Our purpose is to forever seek out our purpose. We seek, from the enclosure of our world, for a key that lies external to our world. The destiny of humanity is to explore its environment. It wants to place itself in the bigger picture where the existential being will have meaning that it can comprehend and make good sense of. It wants its existence to be exalted above the being of matter, plants or other bio-life. It is because it can place itself in its environment and be aware, that it seeks a reason for life. It is because it can perceive the concept of cause and effect that it must apply it to existence. So the explorer charted the shores of the land over the whole globe, driven by this impulse to set boundaries to his world. The more he sought the more the boundaries shifted. First the earth was no longer flat, then no longer the center of the world, then no longer a special place in the firmament and now potentially no longer a special world within an infinity of worlds.
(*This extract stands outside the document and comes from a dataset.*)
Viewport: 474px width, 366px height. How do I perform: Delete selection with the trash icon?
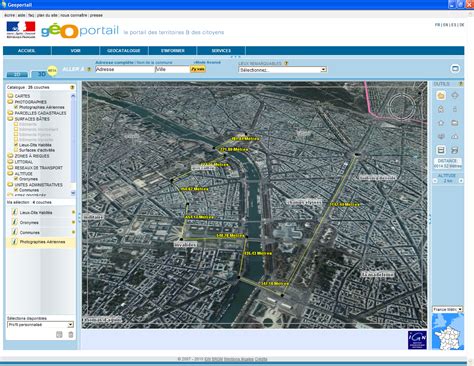click(x=71, y=334)
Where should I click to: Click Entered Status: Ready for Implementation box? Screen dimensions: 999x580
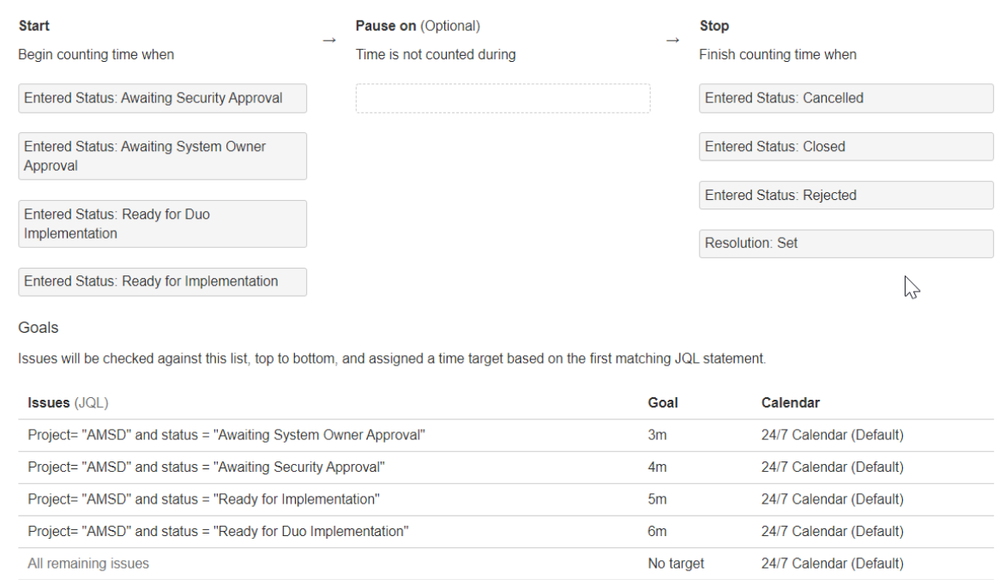(x=162, y=282)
The shifting of the boundaries to ever greater extents tells us that whatever the purpose of our being is, it has to be very special. We are the only known thinking life in all this expanse of space-time and the potential dimensions beyond. The Anthropic principle does not provide the answer to our dilemma - saying that we just happen to be here because we find ourselves here. It is more likely that the laws we have divined in our own universe are special cases of laws that exist in the multi-dimensionality of a multiverse. We can, using our developed scientific eyes, see into this world to decipher the laws of the ‘multicosm’. It is this potential ability that makes the human species very special. We know that the conditions necessary for life are likely to be extremely rare in our galaxy and perhaps in the whole universe. At the very least we are a very rare tribe in the life of the overall universe. Our goal is to search out our world to the very limits. Only then will the question of our ultimate purpose become meaningful.